Yeesh!
“Theological debates have no place in General Questions” – one of our weary Moderators
That said, let’s see if we can work out some fact-based statements on differing belief structures.
The core doctrine of Judaism is, “Hear, O Israel: The Lord (YHWH) your God is one God.” It’s an assertion of absolute monotheism: anything else that might be described as “god” is nothing in comparison to YHWH. Further investigation indicates that this God is identified with the deity Who (the Bible states) gave the Law to Moses, and Who was the same God as the one known to Abraham, Isaac, Jacob, and his sons.
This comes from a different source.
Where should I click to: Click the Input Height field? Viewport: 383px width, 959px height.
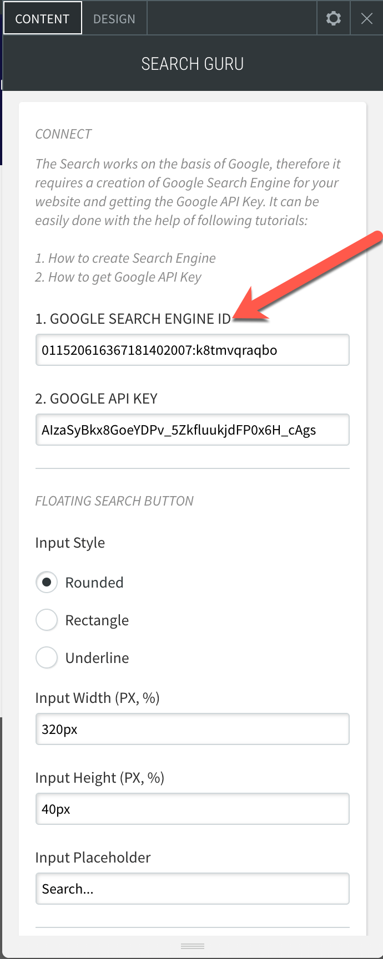(x=192, y=809)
There is a wide divergence of belief within Christianity on the nature of God – but a bottom-line definition that should be acceptable if not thrilling to all Christians is that the One God of Judaism is actually a deity Who manifests Himself under the forms of Father, Son, and Holy Spirit, the second-named of these having taken human existence as Jesus of Nazareth. (Any scholar of Trinitarian theology can rip that apart for what it implies and does NOT say, but taken as a bare statement without implications and with no inferences read into the omissions, I think it works OK.)
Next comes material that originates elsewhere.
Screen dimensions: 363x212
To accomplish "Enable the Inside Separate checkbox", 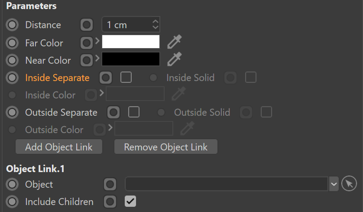I will (x=126, y=77).
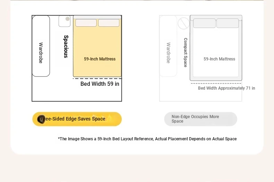274x182 pixels.
Task: Click the nightstand icon beside the yellow bed
Action: coord(65,21)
Now, Islam is founded on a similar statement, “There is no god but God, and Mohammed is His prophet.” The assertion here is again that there is but one God, instead of a polytheism, and again further investigation leads us to the assertion that the God whom Mohammed proclaimed was defined as – surprise! – the God of Abraham.
People over in Great Debates have in the past commented that it doesn’t sound like Lynn73 and I are talking about the same God, despite the fact that we both claim to be conveying the Christian message.
Well, the same problem, expanded, exists here. Assertions which Judaism, Christianity, and Islam make about God are incommensurate – we hold divergent views on what His nature, will, and intentions might be. But we all claim to be pointing to the same deity – the One who revealed Himself to Abraham.
Christianity is very explicit that it believes in one Godhead – no matter that that God manifests Himself in three Personae, it is not a tritheism but a belief in one God.
Does that at all help in resolving the knotty question that spingears and Speaker for the Dead have raised regarding gubernator’s original assumption?